O da gelecekti ama misafirleri gelmiş malesef.



Gündoğan'a girmeden transit geçiyoruz.



Gündoğan'ı geçince, "Gel sana güzel bir yol göstereyim." diyorum ve orman yoluna dalıyoruz.



Daha önce motorla, Dağbelen köyünden bu tarafa geçmiştim ama bu başka bir yol.



Bu da Dağbelen köyüne gidiyor ama şansımıza toprak yol.



Birkaç insan ve birkaç köpek dışında sadece doğa var.
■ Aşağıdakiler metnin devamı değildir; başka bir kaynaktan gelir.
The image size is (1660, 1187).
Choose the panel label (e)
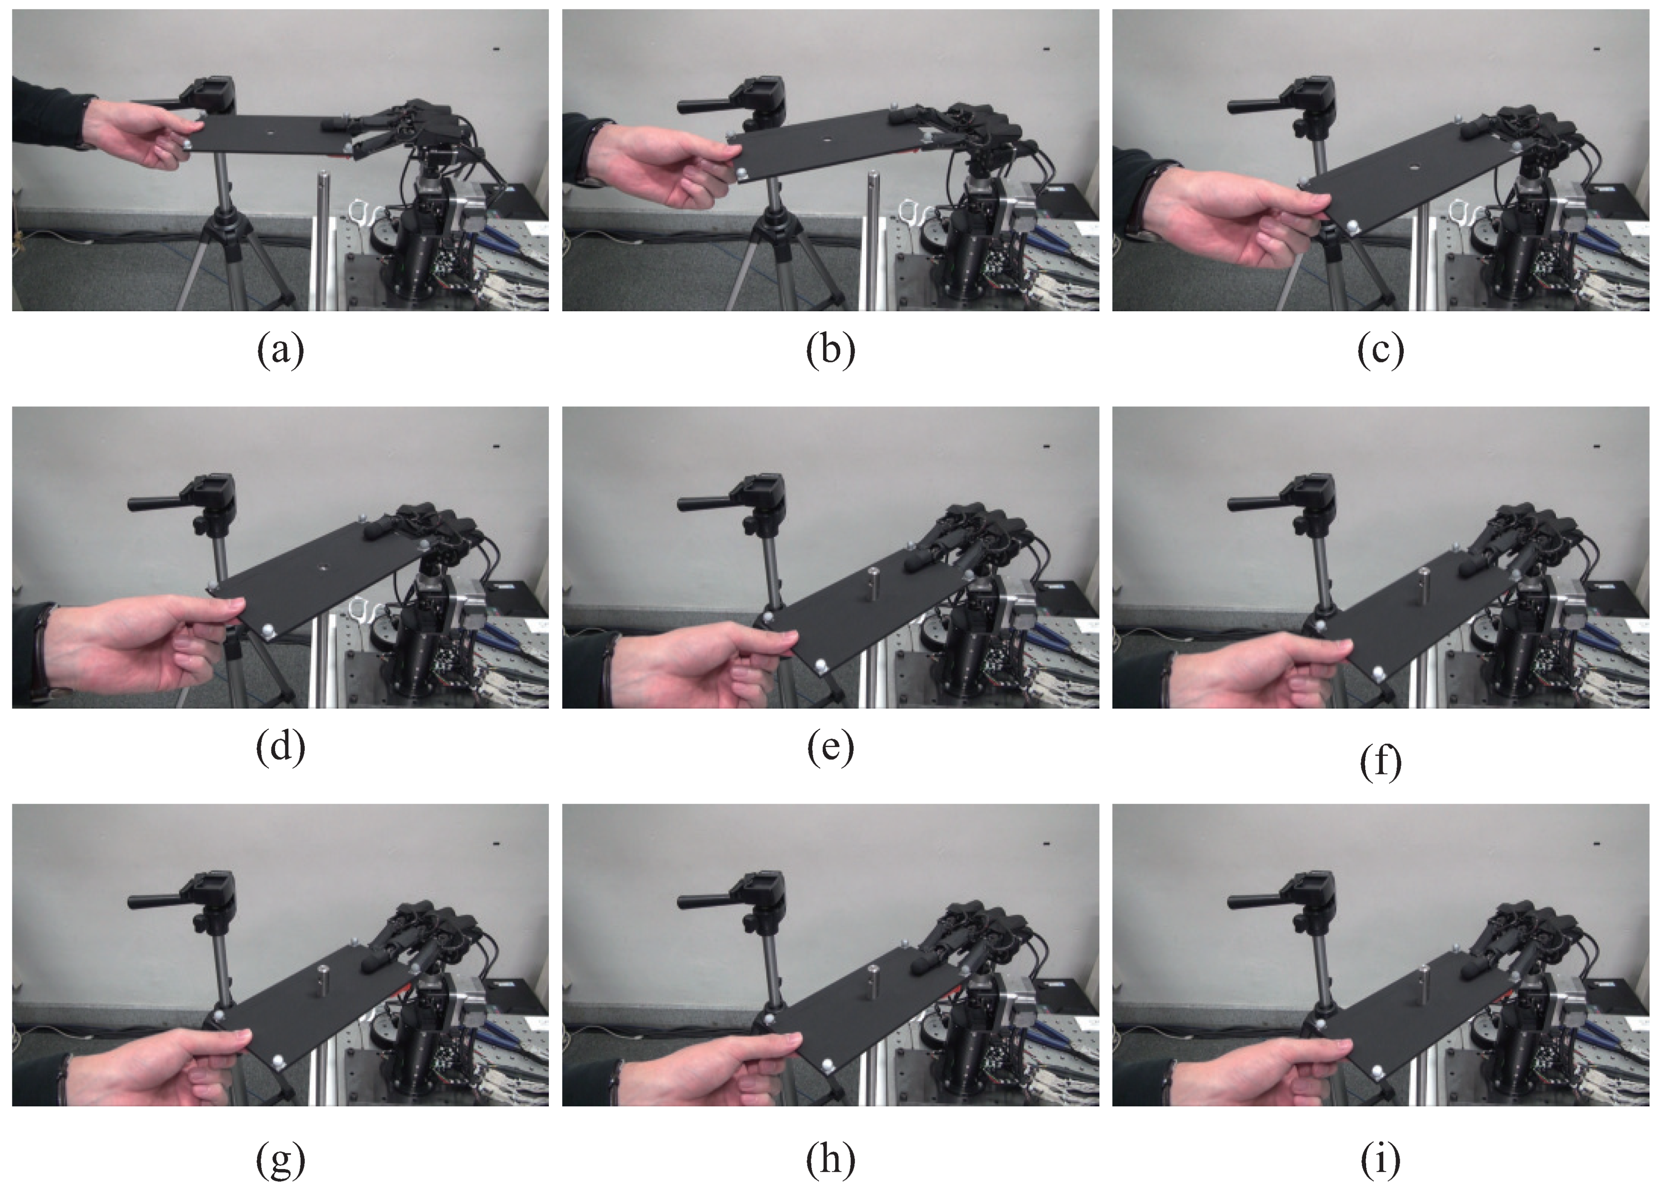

2 büyük kangalla karşılaştık bir evi geçerken.
Allahtan sahipleri oradaydı, yoksa bize musallat olmayı çok istiyor gibiydiler.



Köpekleri atlattıktan hemen sonra elma molası veriyoruz.



Kuş sesleri ve aşağıda akan derenin sesi müzik gibi geliyor bize.



Terimizi daha fazla soğutmayalım, daha çıkacak çok yokuş var.



Zaten toprak yola girdiğimizden beri sürekli tırmanıyoruz.
Burada da kısa bir mola verdik.
Bir iki damla yağmur düşünce, yağmurluğumu iyi ki getirmişim diye sevindim.



Bir süre sonra üçüncü damla gelmeyince, küçük bir bulut şakası olduğunu anladık.
Yağmurluğu hemen çıkardım tabi.
Çünkü zaten yokuş çıkıyoruz, vücut hava almayınca terletiyor.



Bu kadar tırmanınca aralardan manzaralar da yakalıyoruz.



Tırmanış burada sona eriyor.



Yarımadanın en yüksek yeri değilse de onun gibi bir şey işte.



Pardon, karşıdaki dağı görmemişim.

Bundan sonrası oldukça hızlı bir iniş oldu.



Hasan'la buluştuğumuz yerde ayrılıyoruz.
Hasan, çok iyi bir tur arkadaşı.
Sportmen kişiliği ve milyon dolarlık bisikletiyle gönüllerimizde taht kurmuş bir arkadaşımız.
Bu güzel tur için teşekkür ediyorum.



Onca yolun üzerine sokağın yokuşunu da hiç zorlanmadan tırmanıyorum.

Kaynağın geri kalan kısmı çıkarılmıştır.